The last person out before the Nahn swarm hit the university had locked the doors to the Huxley Building. The lock posed no more of an obstacle to Unit 27 than it had the Nahn. The glass shattered into glittering dust. The squad filed into the lobby and spread out, covering the corridors and mezzanine, civilians safe at the center of the circle, overlapped by scramble fields.
“Dr. Singh?”
Tejendra started. He had been scanning around the re
ception area—the signs, the desks, the vending machines, the notice boards, the computer monitors, the architectural light fitting in the main stairwell, the leather sofas, the low tables, and the magazines from fifteen years ago left where they had been set. Dust lay thick. Cobwebs had collected in the corners and between the bars of the staircase handrails and in the intricate spaces of the designer chandelier, which had once presumably looked like a waterfall of light. But there was none of the peeling paint, the stripped wood, the lifting floor, the broken windows, and the invading mold and plants of dead cities. The place looked as though it had been entirely undisturbed by the nanotech apocalypse and the intervening fifteen years.

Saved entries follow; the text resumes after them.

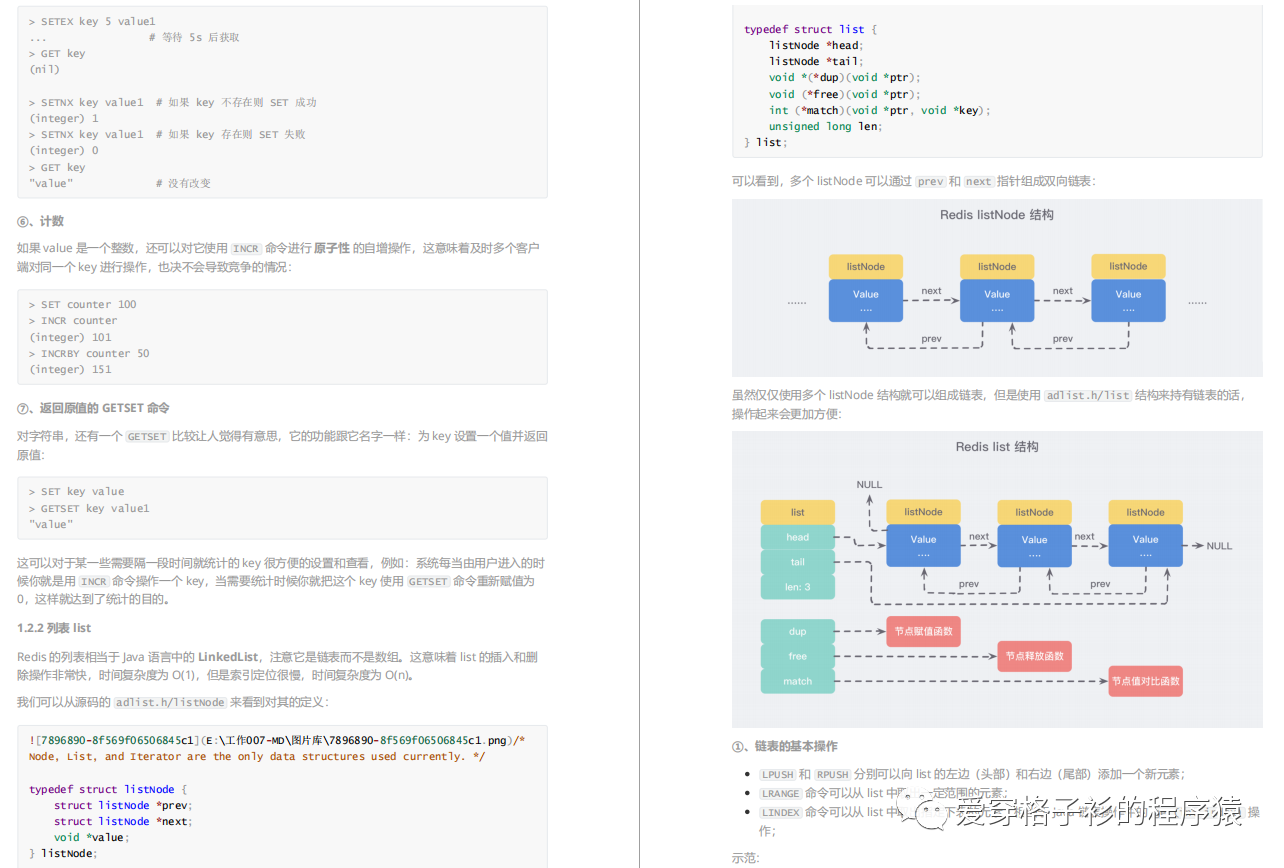Click the LRANGE command badge
The width and height of the screenshot is (1284, 868).
(780, 793)
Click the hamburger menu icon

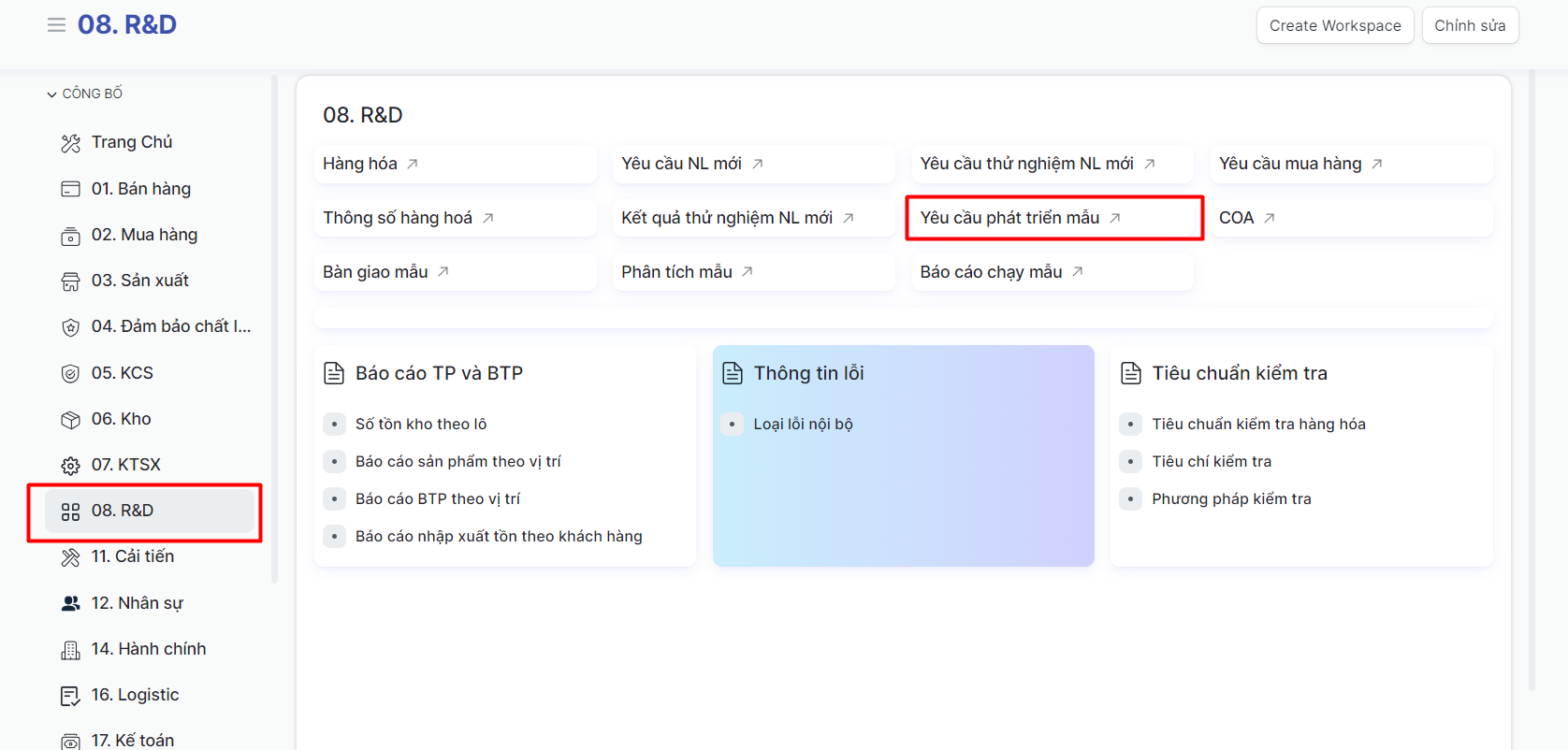56,25
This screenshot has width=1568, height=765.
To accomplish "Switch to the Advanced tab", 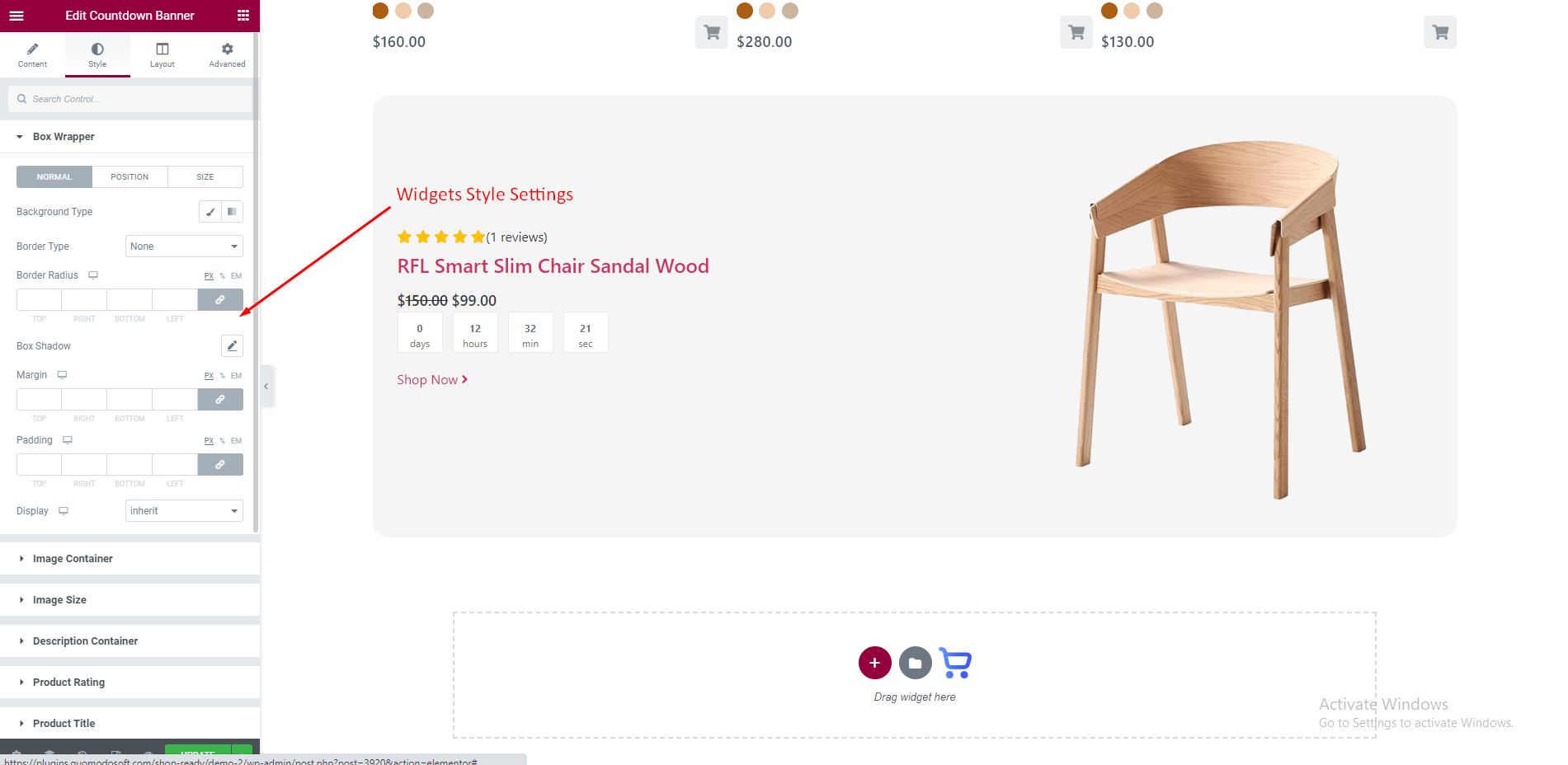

It was the smell that froze Everett to the spot. It was not foul, or rotting, or moldy. It was clear and distinct. It smelled of Huxley, a hundred times. Everett knew that every building has its own distinctive smell: the locker room at Bourne Green, Ryun's kitchen, his own house. You smelled it best and clearest after you had been away after term or on vacation. Smell memory is short, but it's powerful. Electricity, shiny paper, printer ink, books, overheated coffee, paper cups, toilet cleaner…thought. Thought had a smell, like electricity, but more thrilling, more dangerous. Thought smelled like a storm, like a summer morning, like unexpected snow. All these Everett smelled locked up inside this Huxley Building, and they took him out across worlds to the Huxley Building in the Imperial he knew. Colette Harte, spooning low-calorie sweetener into her coffee; Paul McCabe, when he was a smiling bumbler with a Northern Ireland accent; his dad.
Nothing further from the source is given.